Reactive Power Control of Single-Stage Three-Phase Photovoltaic System during Grid Faults Using Recurrent Fuzzy Cerebellar Model Articulation Neural Network

Department of Electrical Engineering, National Central University, Chungli 320, Taiwan

Received 15 June 2014; Accepted 27 July 2014; Published 24 August 2014

Academic Editor: Franca Morazzoni

Copyright © 2014 Faa-Jeng Lin et al. This is an open access article distributed under the Creative Commons Attribution License, which permits unrestricted use, distribution, and reproduction in any medium, provided the original work is properly cited.

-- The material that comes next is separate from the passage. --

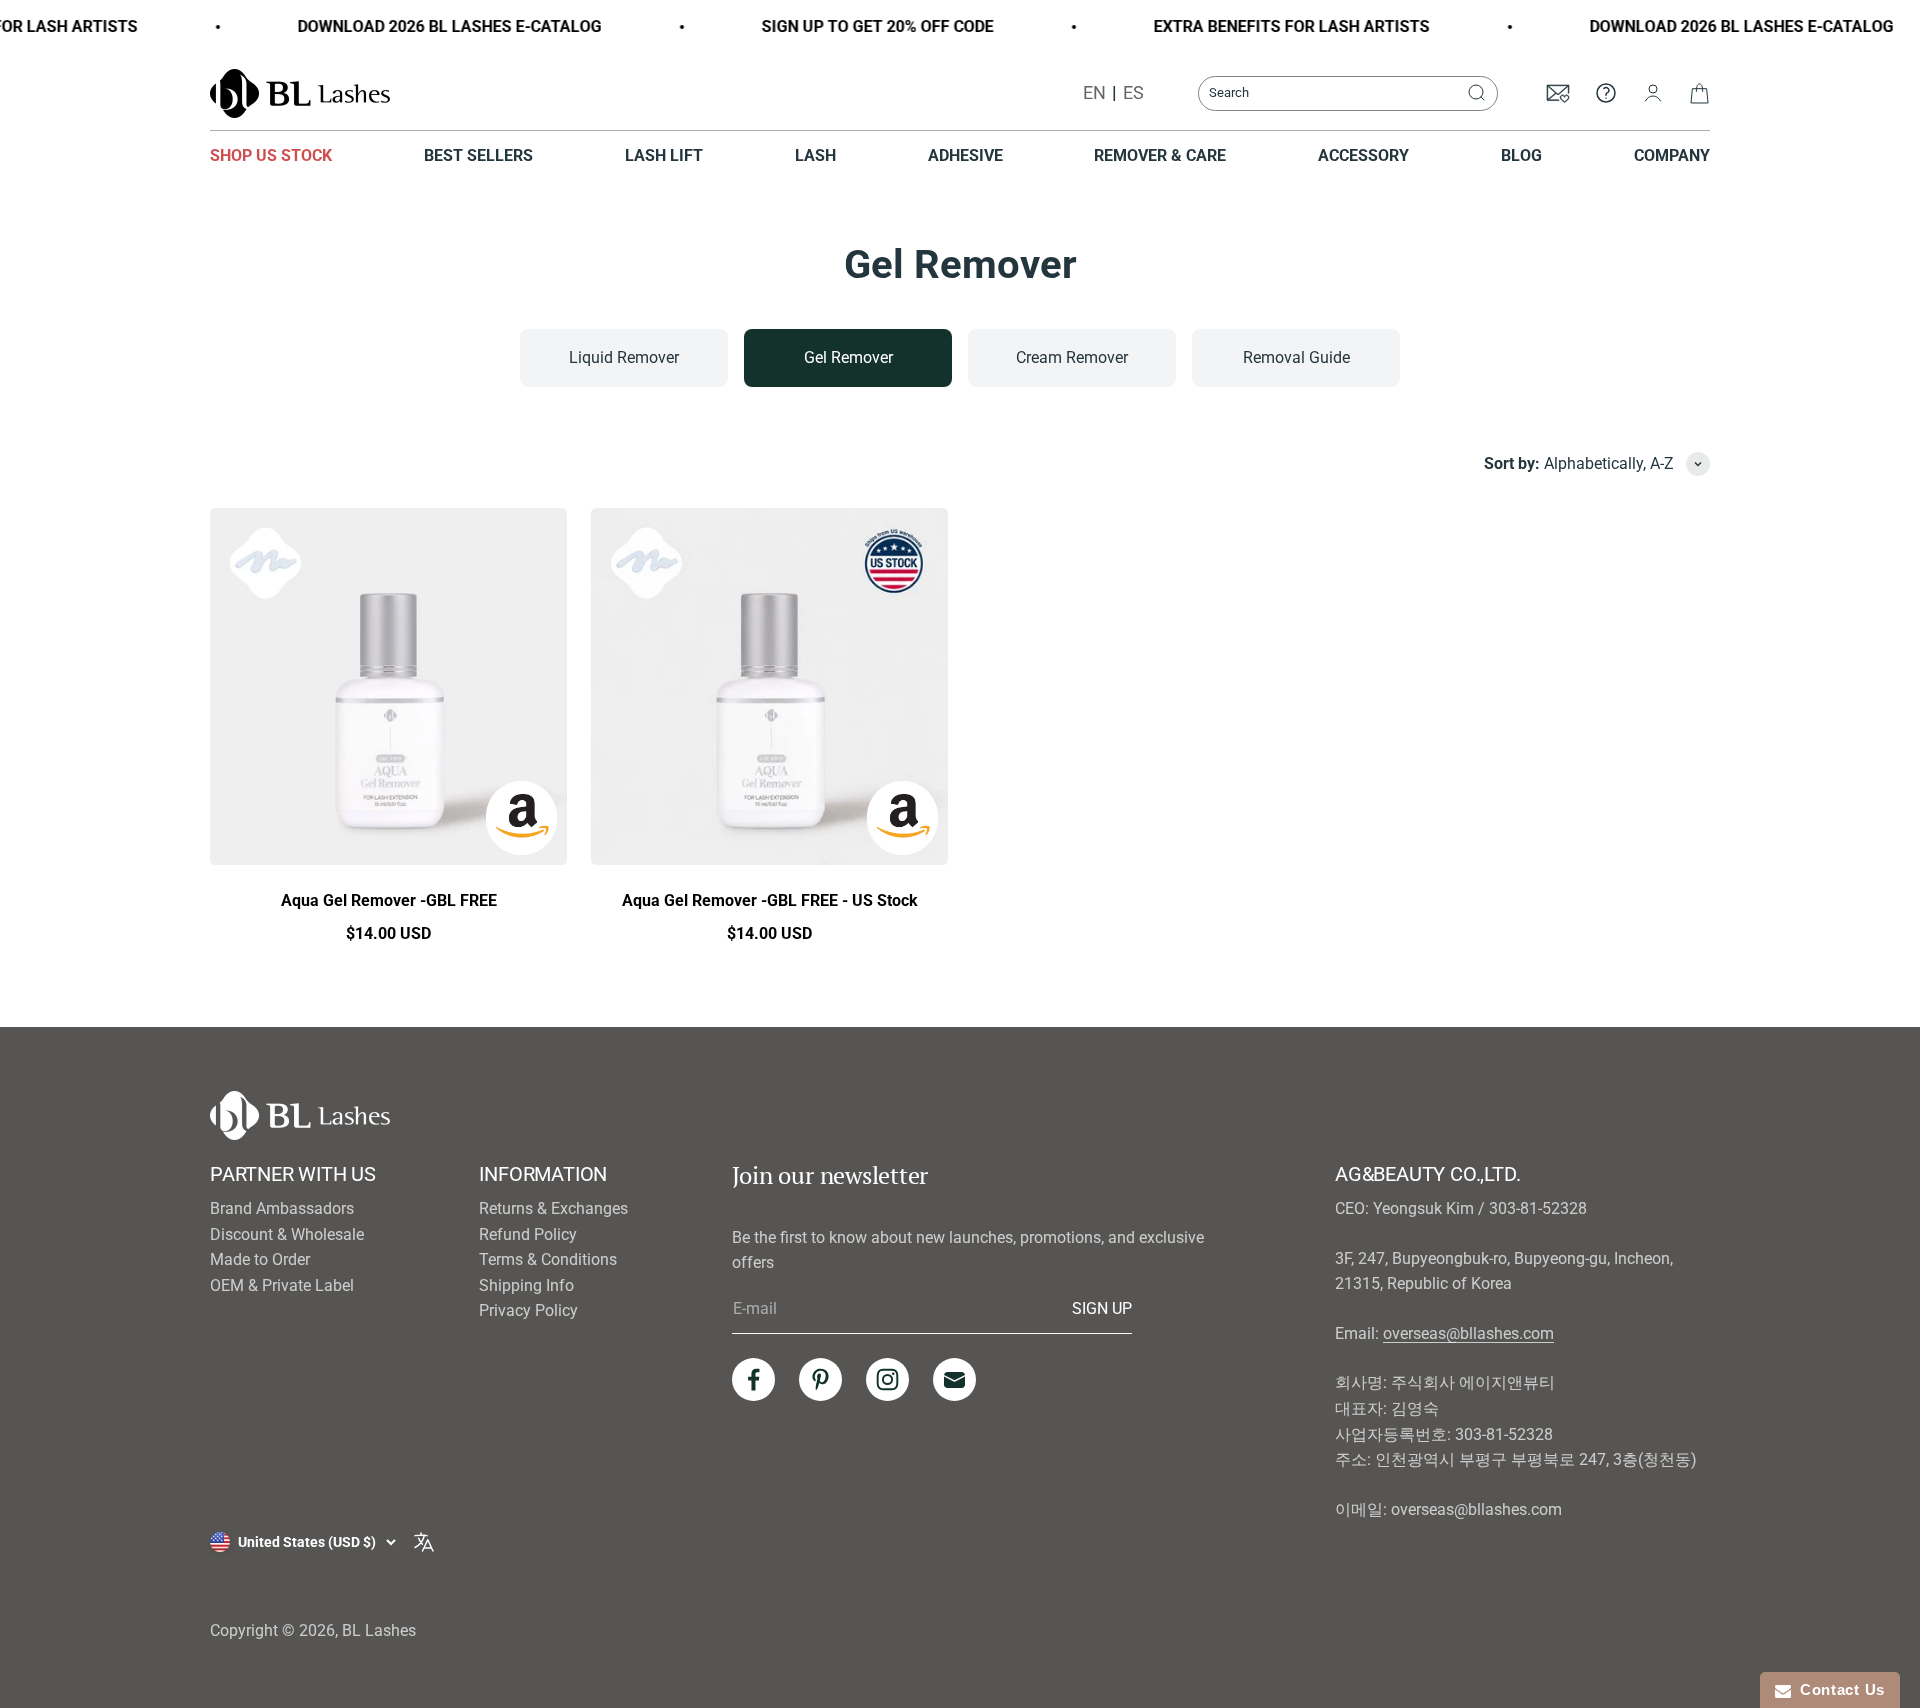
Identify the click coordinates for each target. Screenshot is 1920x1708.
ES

This study presents a new active and reactive power control scheme for a single-stage three-phase grid-connected photovoltaic (PV) system during grid faults. The presented PV system utilizes a single-stage three-phase current-controlled voltage-source inverter to achieve the maximum power point tracking (MPPT) control of the PV panel with the function of low voltage ride through (LVRT). Moreover, a formula based on positive sequence voltage for evaluating the percentage of voltage sag is derived to determine the ratio of the injected reactive current to satisfy the LVRT regulations. To reduce the risk of overcurrent during LVRT operation, a current limit is predefined for the injection of reactive current. Furthermore, the control of active and reactive power is designed using a two-dimensional recurrent fuzzy cerebellar model articulation neural network (2D-RFCMANN). In addition, the online learning laws of 2D-RFCMANN are derived according to gradient descent method with varied learning-rate coefficients for network parameters to assure the convergence of the tracking error. Finally, some experimental tests are realized to validate the effectiveness of the proposed control scheme.